「身体上の違和感」を訴える選手に「気にするな」と “根性論的な助言” をすることは取り返しのつかない事態を招く恐れがある

 NHK によりますと、右肘の違和感を訴えて戦線を離脱していたアメリカ・大リーグのカブスに所属するダルビッシュ投手が「右肘の骨挫傷」のため、今シーズン中の復帰が絶望的になったとのことです。

 原因が特定されたことはあ良かったのですが、「選手自身が(何度も)違和感を口にしていた」との事実は軽視すべきではないでしょう。なぜなら、「医療チームが適切な診察・処置を施していたのか」という部分においてフィードバックをする必要があるからです。

 

 大リーグ、カブスのダルビッシュ有投手は右ひじの骨の挫傷のため少なくとも6週間の治療が必要と診断され、今シーズン中の復帰は絶望となりました。

 (中略)

 カブスによりますとその後の精密検査の結果、ダルビッシュ投手は右ひじの骨の挫傷のため少なくとも6週間の治療が必要で右の上腕にも炎症があると診断されました。

 このため、治療後のリハビリや調整を考慮すると、来月で終わるレギュラーシーズンや、その後のプレーオフも復帰はできない見通しだということです。

 FA による大型契約でカブスに入団したダルビッシュ投手ですが、加入1年目は不完全燃焼に終わりました。

 ただ、5月頃から違和感を訴えていたのですから、原因の特定に時間がかかりすぎたことは問題点と言えるでしょう。特に「カブスのチームとしての医療体制」は現状を改善する必要があるはずです。

 

「選手からのシグナルを見落とし続けた」という結果責任は重い

 ダルビッシュ投手の右肘が「疲労骨折が危ぶまれるほどの状態」だったことは患部に造影剤を投与したことで明らかになりました。この診察を行うまでの判断は大いに見直す必要があるでしょう。

表:ダルビッシュの診察結果
2018年5月 右上腕三頭筋の腱炎で DL 入り。「筋組織の損傷はない」とカブスが診断
2018年6月 ダルビッシュがセカンドオピニオンを求め、レンジャースの医師が「右肘のインピンジメントと炎症」と診断
2018年8月 造影剤を投与したことで「右肘の骨挫傷(=疲労骨折寸前の状態)」を患っていたことが判明。シーズン中の復帰は絶望的と判明

 カブスのホイヤー GM は「造影剤の投与は最終手段」とコメントしていますが、行使する時期が遅れたことは否定できません

 5月の時点では造影剤を投与する判断はリスクが高く、カブスの判断は妥当です。しかし、ダルビッシュ投手が違和感を訴え続け、セカンドオピニオンを求めた6月以降も “切り札” の行使を見送り続けたことには疑問符が付くことです。
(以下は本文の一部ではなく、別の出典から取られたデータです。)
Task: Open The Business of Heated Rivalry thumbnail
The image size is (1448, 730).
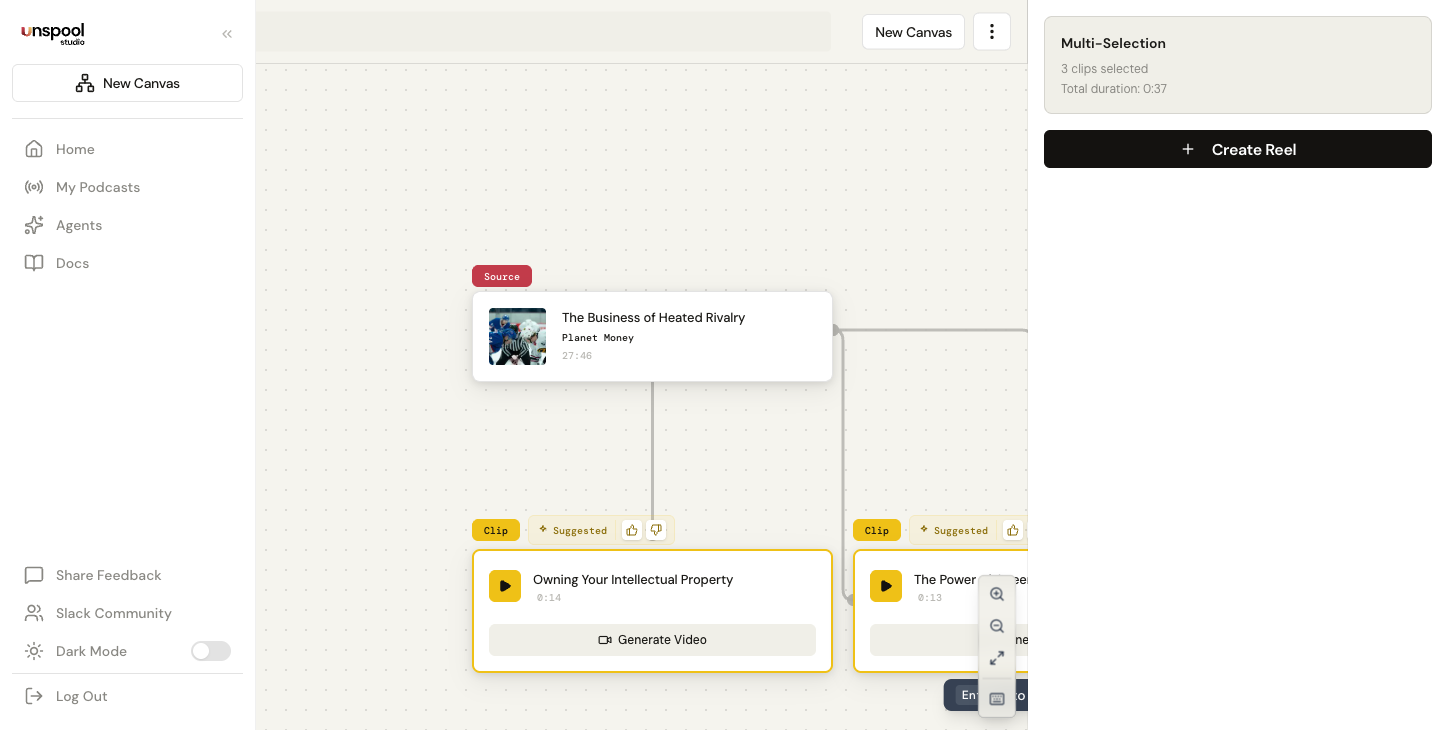Action: (x=517, y=337)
 これは「経営や戦略といったチームの事情が根底にある」と言えるでしょう。

 

「数日間の安静」をケチる決断を下したカブス

 造影剤を投与する際のデメリットは「数日間は安静にしなければならないこと」とホイヤー GM は認めています。そのため、選手が「軽い違和感」を訴えただけでは(造影剤の)投与を見送る判断は適切です。

 ですが、ダルビッシュ投手は「違和感を訴え続けていた」のですから、カブスの医療チームが投与の判断を誤り、復帰を急がせたことは否定できないでしょう。

 獲得に巨額費用をつぎ込んだ手前、1試合でも多く登板させて元を取りたい気持ちは理解できます。この考えが前面に出たから、わずか「数日間の安静」もケチる大きな要因になったのでしょう。

 日本よりも資金力があり、球数制限という形で投手管理が厳格なメジャーの球団ですら、こうした問題が起きるのです。資金面や戦力面で劣るアマチュア野球界では同様の事例が発覚していないだけで多数存在しているとの認識を持つ必要があるはずです。

 

有望な選手の競技人生が絶たれる前に、ルールで保護する必要がある

 選手が SOS を発信しても効果が得られない可能性があることはダルビッシュ投手の件から明らかです。

 医療チームによる誤診は一定の割合で発生しますし、ゼロにはできません。ただ、誤った判断を下したことが発覚すれば、改善策を適切に施すことで誤診が起きる確率を下げることはできます。

 また、吉田輝星投手(金足農業・秋田)の場合は「選手が限界を訴えても、監督がチーム事情を優先すべきと登板を指示」したのです。これは美談などではなく、過剰酷使に過ぎません。

 少なくとも、高校・大学には WBC のように球数制限を導入すべきでしょう。特定の選手への登板過多を避けることができますし、「競技人生が絶たれる」という最悪の事態を回避することが期待できるからです。

 

 規則による制約がなければ、有望株選手が潰れるまで酷使されていまうことが現状です。「選手サイドの声は無視されやすい」という現実をもっと直視する必要があると言えるのではないでしょうか。